If the average price remains at the figure for the period March 31, 1908, to September 15, 1909--viz. 287--a further sum of 22,673,000 may be required in excess of 84,099,818 already required under the Acts of 1903 and 1909; making 106,772,818. This total includes nearly 1,000,000 for re-sales to owners and some provision for evicted tenants. Under these heads it will not expand in a greater relative degree. It includes, also, purchase of whole estates and of untenanted land by the Estates Commissioners and Congested Districts Board, and these may involve larger sums than were originally contemplated. I promised to return to that point, and will now do so. Since the Return under these heads up to March 31, 1911, tentative negotiations have been made for the purchase of a number of estates and for supplying more evicted tenants with holdings. But this does not increase the money size of the problem by much, because many of these estates--if sold to the new Congested Districts Board--are subtracted from business that would have been done by the Estates Commissioners; again, it is, as we know, impossible to spend much money, or move many migrants, or even enlarge many holdings, in one year. If the new Congested Districts Board attempts to handle some millions' worth of land in a hurry, one of two things must happen, either their work will be indefinitely delayed, or else they will sell off "uneconomic" holdings without amending their defects. The business will not cost more. It will only be scamped, or s.h.i.+rked. I doubt if the additions, which do not conflict with the policy of 1903, will increase the amount to be borrowed in the market, though they may increase the sums needed for working capital. Let us add for these expansions, which are strictly limited by physical impediments, 2,000,000 or even twice that amount. It still remains obvious that, even after expansions, good, bad, or indifferent, of the policy of 1903, the total sum to be borrowed cannot exceed from 110,000,000 to 113,000,000, as the outside figure that need be contemplated, provided we refrain from the "economic insanity" of distributing eleven million acres of permanent pasture among shopkeepers and "Gombeen" men. This figure of 113,000,000, indeed, exceeds what may reasonably be expected.

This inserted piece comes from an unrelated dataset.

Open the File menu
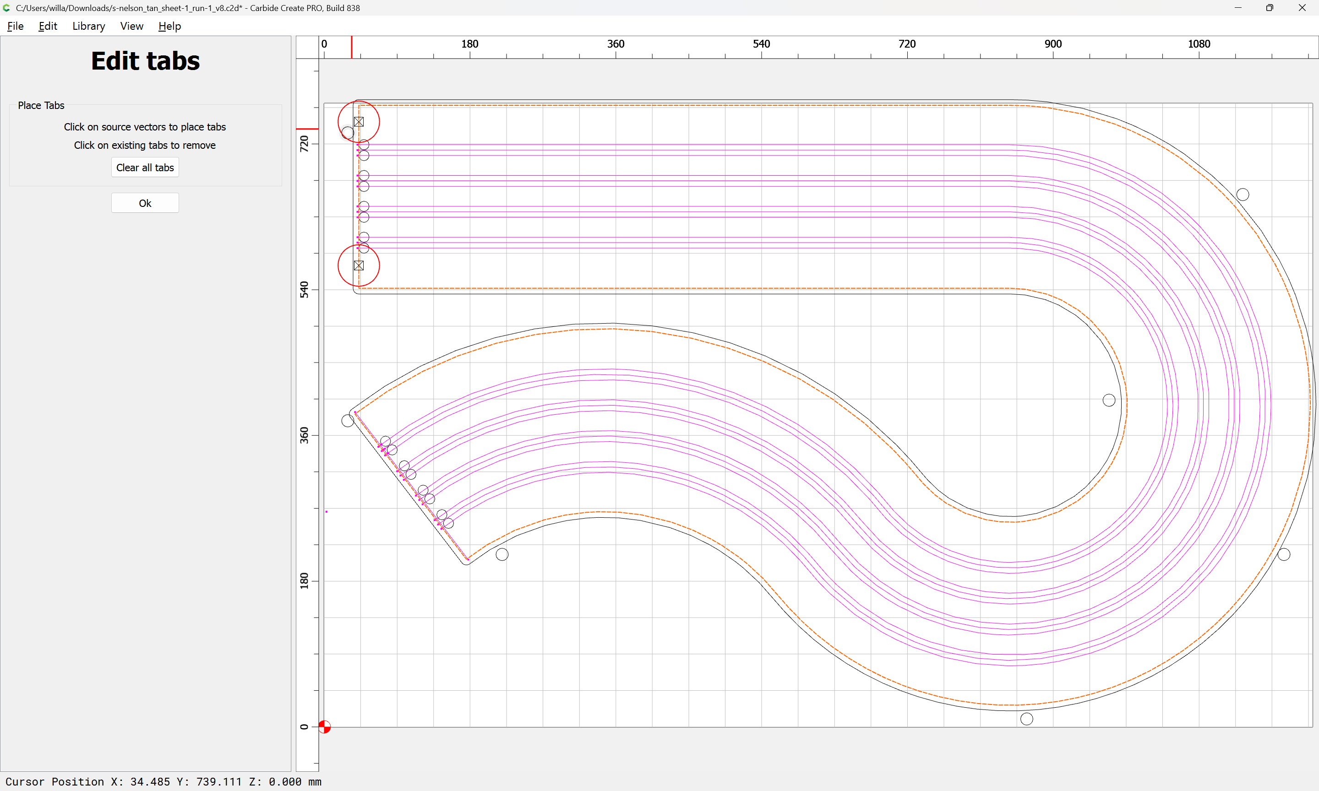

The average of advances fell from 426 on the earliest agreements, to 361 on all agreements to March 31, 1908, and to 287 on agreements between that date and September 15, 1909. We may count on a continuation of that fall until the average approaches 200, the price for Connaught, where purchase has proceeded most slowly. But let the total stand at 113,000,000. That sum neither warrants the breach of faith of which the Government and the Nationalist party have been guilty, nor does it present an insoluble problem to the resources of a united Exchequer.
41,097,939 has already been borrowed in the market, and advanced, in less than eight years.